>> begin
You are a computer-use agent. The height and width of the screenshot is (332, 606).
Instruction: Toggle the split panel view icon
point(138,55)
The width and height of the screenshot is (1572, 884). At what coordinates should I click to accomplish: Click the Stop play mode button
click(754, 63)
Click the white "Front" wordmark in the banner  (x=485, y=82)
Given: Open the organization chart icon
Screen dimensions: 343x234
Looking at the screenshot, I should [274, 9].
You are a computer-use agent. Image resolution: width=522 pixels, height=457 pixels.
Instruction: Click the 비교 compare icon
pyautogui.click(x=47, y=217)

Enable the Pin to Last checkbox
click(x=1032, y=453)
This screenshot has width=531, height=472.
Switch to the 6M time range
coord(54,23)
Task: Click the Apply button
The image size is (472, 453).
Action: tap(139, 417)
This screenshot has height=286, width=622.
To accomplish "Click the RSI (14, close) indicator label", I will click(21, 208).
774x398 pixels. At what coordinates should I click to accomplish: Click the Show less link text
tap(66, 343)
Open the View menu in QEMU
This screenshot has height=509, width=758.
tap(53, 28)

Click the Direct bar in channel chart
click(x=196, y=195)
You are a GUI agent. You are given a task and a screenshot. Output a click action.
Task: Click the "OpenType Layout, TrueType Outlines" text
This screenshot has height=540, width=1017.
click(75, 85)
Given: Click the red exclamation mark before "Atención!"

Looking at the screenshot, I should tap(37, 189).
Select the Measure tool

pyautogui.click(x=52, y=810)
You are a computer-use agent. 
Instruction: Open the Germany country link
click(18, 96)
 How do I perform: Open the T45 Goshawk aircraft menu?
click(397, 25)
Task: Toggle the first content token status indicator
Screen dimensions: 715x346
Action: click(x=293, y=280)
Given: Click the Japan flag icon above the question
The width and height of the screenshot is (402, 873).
>> end
- **Objective**: Can you edit all of the lines above so that every "Instruction" reads "Goal" and nothing else changes?

- **The result**:
You are a computer-use agent. The height and width of the screenshot is (332, 606).
Goal: Toggle the split panel view icon
point(138,55)
The width and height of the screenshot is (1572, 884). At what coordinates should I click to accomplish: Click the Stop play mode button
click(754, 63)
Click the white "Front" wordmark in the banner  (x=485, y=82)
Given: Open the organization chart icon
Screen dimensions: 343x234
Looking at the screenshot, I should [274, 9].
You are a computer-use agent. Image resolution: width=522 pixels, height=457 pixels.
Goal: Click the 비교 compare icon
pyautogui.click(x=47, y=217)

Enable the Pin to Last checkbox
click(x=1032, y=453)
This screenshot has width=531, height=472.
Switch to the 6M time range
coord(54,23)
Task: Click the Apply button
The image size is (472, 453).
Action: tap(139, 417)
This screenshot has height=286, width=622.
To accomplish "Click the RSI (14, close) indicator label", I will click(21, 208).
774x398 pixels. At what coordinates should I click to accomplish: Click the Show less link text
tap(66, 343)
Open the View menu in QEMU
This screenshot has height=509, width=758.
tap(53, 28)

Click the Direct bar in channel chart
click(x=196, y=195)
You are a GUI agent. You are given a task and a screenshot. Output a click action.
Task: Click the "OpenType Layout, TrueType Outlines" text
This screenshot has height=540, width=1017.
click(75, 85)
Given: Click the red exclamation mark before "Atención!"

Looking at the screenshot, I should tap(37, 189).
Select the Measure tool

pyautogui.click(x=52, y=810)
You are a computer-use agent. 
Goal: Open the Germany country link
click(18, 96)
 How do I perform: Open the T45 Goshawk aircraft menu?
click(397, 25)
Task: Toggle the first content token status indicator
Screen dimensions: 715x346
Action: click(x=293, y=280)
Given: Click the Japan flag icon above the question
The width and height of the screenshot is (402, 873).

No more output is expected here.